Earthquake monitor

Saturday, December 1, 2007

UN Climate Change Conference 2007: Bali, 3 - 14 Desember 2007

Lebih dari satu dasawarsa yang lalu, beberapa negara bergabung dalam suatu traktat internasional - the United Nations Framework Convention on Climate Change (UNFCCC) - yang disusun untuk memikirkan dampak dari pemanasan global. Konvensi ini telah menetapkan suatu kerangka kerja umum bagi usaha-usaha intergovernmental untuk mengantisipasi tantangan perubahan cuaca. Selain mempunyai anggota dalam jumlah yang sangat signifikan, hasil dari konvensi ini telah diratifikasi oleh 192 negara (per 22 Agustus 2007), termasuk Indonesia yang meratifikasinya pada tanggal 23 Agustus 1994. Dengan konvensi ini, negara-negara anggota 'dihimbau' untuk bekerja sama secara nasional maupun internasional dalam mengantisipasi efek rumah kaca.

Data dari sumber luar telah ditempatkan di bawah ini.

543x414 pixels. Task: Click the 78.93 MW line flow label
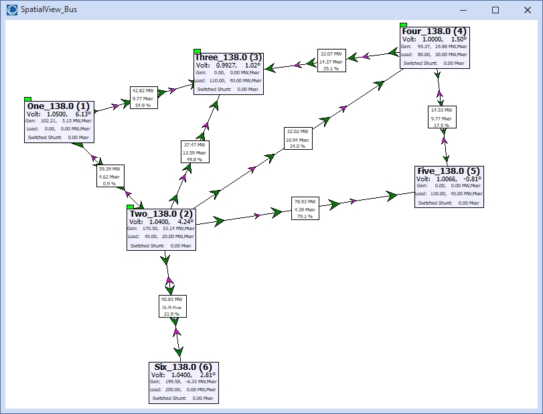click(305, 208)
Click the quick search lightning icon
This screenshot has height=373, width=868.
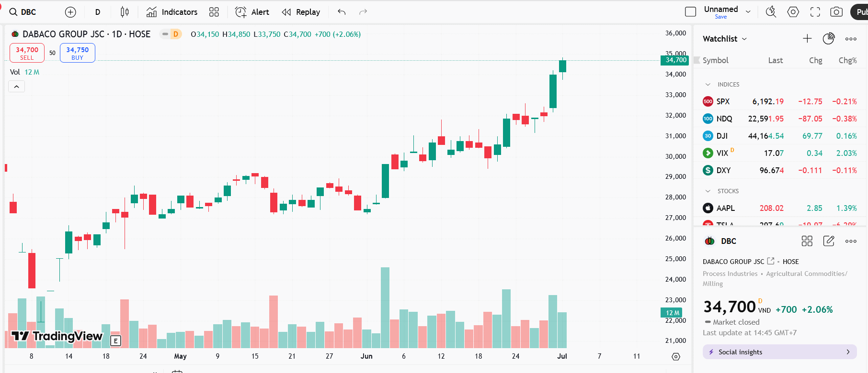pos(771,12)
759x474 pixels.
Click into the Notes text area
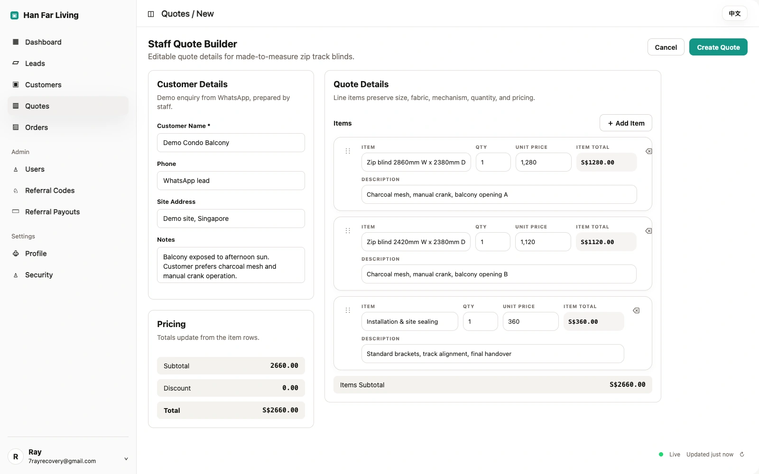(x=231, y=265)
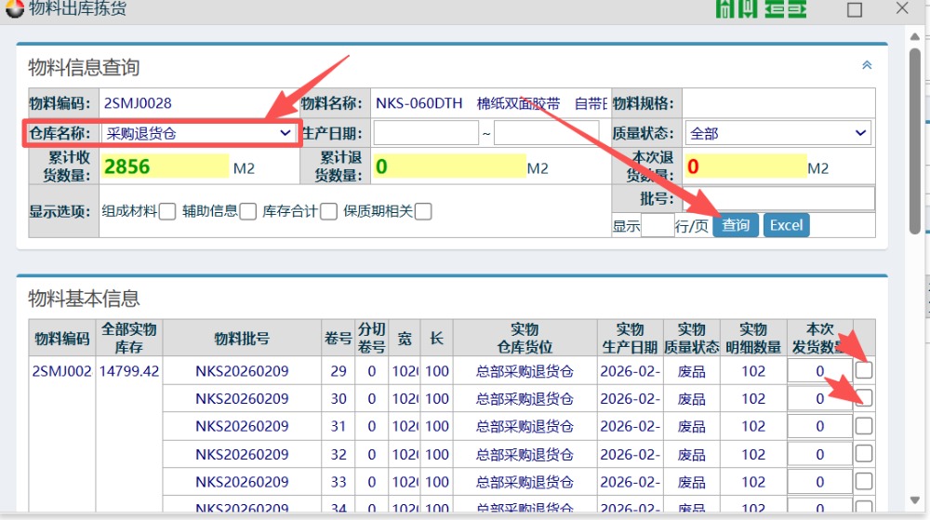930x520 pixels.
Task: Select the checkbox for roll number 31
Action: [x=864, y=426]
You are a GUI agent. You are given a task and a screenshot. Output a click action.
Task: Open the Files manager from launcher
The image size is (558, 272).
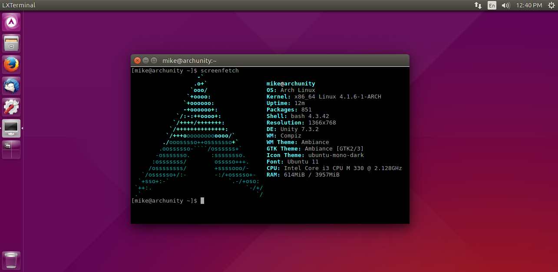click(x=11, y=43)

Mengingat bahwa tingkat emisi gas yang menimbulkan efek rumah kaca terus meningkat, kemudian disepakati bahwa hanya dengan suatu komitmen yang kuat dan mengikat dari negara-negara maju untuk mengurangi emisi tersebutlah yang dapat meyakinkan seluruh sektor terkait untuk mengantisipasi perubahan iklim. Akhirnya pada tanggal 11 December 2007 ditandatangani suatu traktat tambahan yang dikenal dengan Kyoto Protocol yang ditujukan untuk mencapai stabilisasi konsentrasi gas efek rumah kaca di dalam atmosfer pada tingkat tertentu yang dapat mencegah dampak yang berbahaya dari kegiatan manusia terhadap iklim dan cuaca. Kyoto Protocol efektif berlaku sejak tanggal 16 Pebruari 2005, - setelah Rusia meratifikasinya sehingga mencapai syarat 55% emisi gas total di dunia -, dan mewajibkan negara-negara tertentu (negara maju) untuk mengurangi emisi gas rumah kaca yang diproduksinya. Kewajiban negara maju untuk mengurangi emisi gas rumah kaca didasari pada dua alasan utama yaitu, pertama, negara-negara maju lebih mudah untuk "membayar biaya" pemotongan emisi, dan kedua, secara historis negara-negara inilah yang memberikan kontribusi besar dalam menghasilkan jumlah emisi gas per kapita di banding dengan negara berkembang. Namun begitu, karena Kyoto Protocol tersebut mempunyai dampak yang signifikan terhadap seluruh sektor utama perekonomian, Australia yang termasuk sebagai negara maju penghasil emisi gas terbesar baru meratifikasinya pada tanggal 3 December 2007, dan bahkan Amerika (dan Kazakhstan) baru menandatanganinya dan belum meratifikasi protokol ini.

Sebagai negara yang masih dalam taraf "berkembang", walaupun sudah meratifikasi Kyoto Protocol, Indonesia belum dibebani kewajiban untuk menurunkan tingkat emisi efek rumah kaca (di sisi lain, tingkat emisi per kepala juga masih belum melewati ambang batas). Tetapi, mengingat bahwa tingkat ekonomi suatu negara biasanya berbanding lurus dengan tingkat industrialisasi di negara tersebut, perlu diperhitungkan adanya kemungkinan meningkatnya tingkat emisi gas disebabkan oleh meningkatnya industrialisasi di negara kita. Hal lain yang perlu dipertimbangkan adalah semakin rusaknya habitat hutan di Indonesia akibat konversi hutan dan penebangan liar.

Dalam hal ini, Indonesia tercatat sebagai negara dengan tingkat deforestation tertinggi di dunia, bahkan "prestasi" ini telah disetujui untuk dicatat dalam buku record dunia terkenal, Guinnes Book of World Records 2008. Dengan tingkat penggundulan hutan setara dengan 300 lapangan sepak bola setiap jamnya, sekitar 4,4 juta hektar hutan di Indonesia berubah fungsi setiap tahunnya. Ironisnya, sebab penggundulan hutan ini ditengarai bisa terjadi karena sistem politik dan ekonomi yang korup yang mengeksploitasi sumber daya alam, khususnya hutan, untuk tujuan keuntungan politis golongan dan individu.

Akhirnya, cukupkah kita bangga bisa menjadi tuan rumah suatu konvensi tentang lingkungan tingkat dunia sementara kita sendiri lalai dengan apa yang seharusnya kita lakukan?.